The problem with timing gap analysis is that it is a statistical test, and it may take a fair bit of selfish mining activity before it detects that something is amiss.
Note that ownership of succesive blocks is not a good sign of selfish mining. This is partly because a miner can mine selfishly, and profitably, without mining two blocks in a row. It's also partly because it's too easy to hide the true owner of a block.
Concerned Bitcoin enthusiasts were worried about selfish mining when the BTC Guild mined 4 blocks in succession recently. If you examine the blockchain carefully around the time of this occurrence, it looks like these blocks were released within minutes of each other, too far apart in time to indicate selfish behavior, and without any evidence of a corresponding orphan. This kind of successive mining by a given pool is kind of like tossing a coin and getting 6 heads in a row; it's rare, but it's bound to happen every so often in a long sequence. Timing, not ownership, of succesive blocks is the better indicator, ideally coupled with detected orphans at the same time.

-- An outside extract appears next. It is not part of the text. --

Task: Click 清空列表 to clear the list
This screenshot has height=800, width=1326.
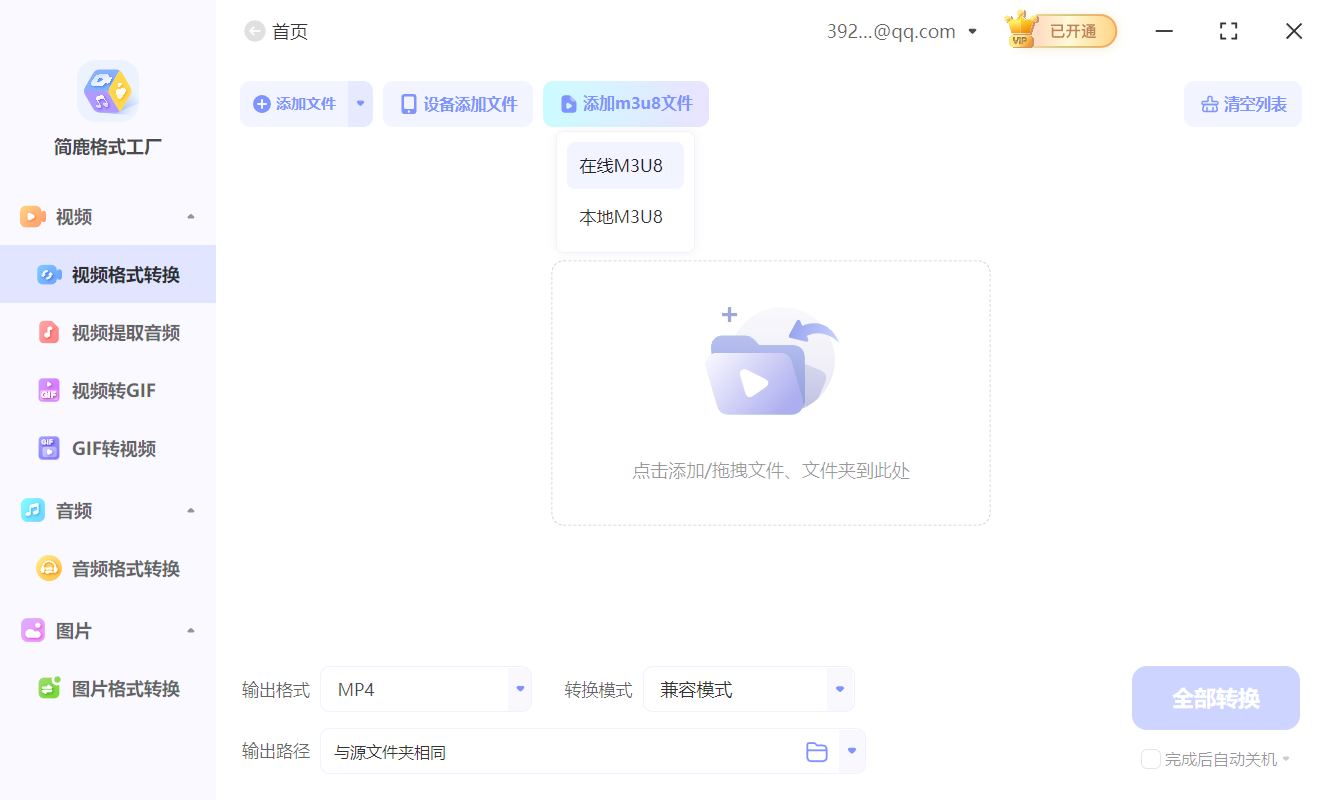Action: coord(1242,104)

As a result of the increased awareness of our findings, it is now inconceivable that someone could engage in selfish mining without facing some kind of backlash. So, any good selfish miner worth her salt will want to do so clandestinely. To stay one step ahead of the attacker, it's worth thinking about what she might do:
If the detectors examine block ownership, the attacker can easily cover her tracks and cloak her identity. She'd use different Bitcoin and IP addresses, she'd tumble her payouts before using them, and generally masquerade as N separate pools. Each of the N separate pools would look like they are competing with one another, and they would each look like they are too small to matter, and too small to successfully launch a selfish mining attack. But behind the scenes, and unknown to the public, these pools would be coordinated by the same single entity. Outing such collusion is difficult, and this is one of the main reasons why block ownership is a bad indicator.
If the detectors examine block timing, they are in effect detecting just a subset of the behaviors of a selfish miner. As shown in the state diagram in our paper, a selfish miner makes money by various different schemes, corresponding to different transitions of the state machine: sometimes she reveals 2 or more blocks to squelch an honest miner's single block (this is what the timing detects), and at others, she reveals a single block and competes head-to-head inside the network (this behavior is more common and would be undetected by the timing detector). A selfish miner determined to hide her activities might forego the former behavior to remain below the radar. She would make less money, but she'd remain undetected.
If the detectors examine abandoned (orphaned) blocks, the attacker is aided by the current behavior of the network where abadoned blocks are silently pruned and discarded, which makes accurately counting orphans impossible. In essence, the Bitcoin network is helping the attacker to destroy the evidence of her activities. If the protocol were to be modified to propagate every solved block, this countermeasure would be mitigated. Such propagation of all viable block solutions would not pose any denial of service or excess load, as block solutions are quite rare and, by design, very difficult to compute.
All of this shows that detecting selfish mining is possible, but difficult to perform accurately. So, no one can definitively claim that selfish mining is or is not taking place.
That said, both we and others have been looking for suggestive evidence of selfish mining. In particular, Matt Springer has done a fascinating timing gap analysis. You should read his analysis, but since he reveals the punchline in his first sentence, I'll mention it rihgt now: Luckily, the evidence so far indicates that selfish mining is not taking place in Bitcoin. Let's hope that things remain this way for the foreseeable future.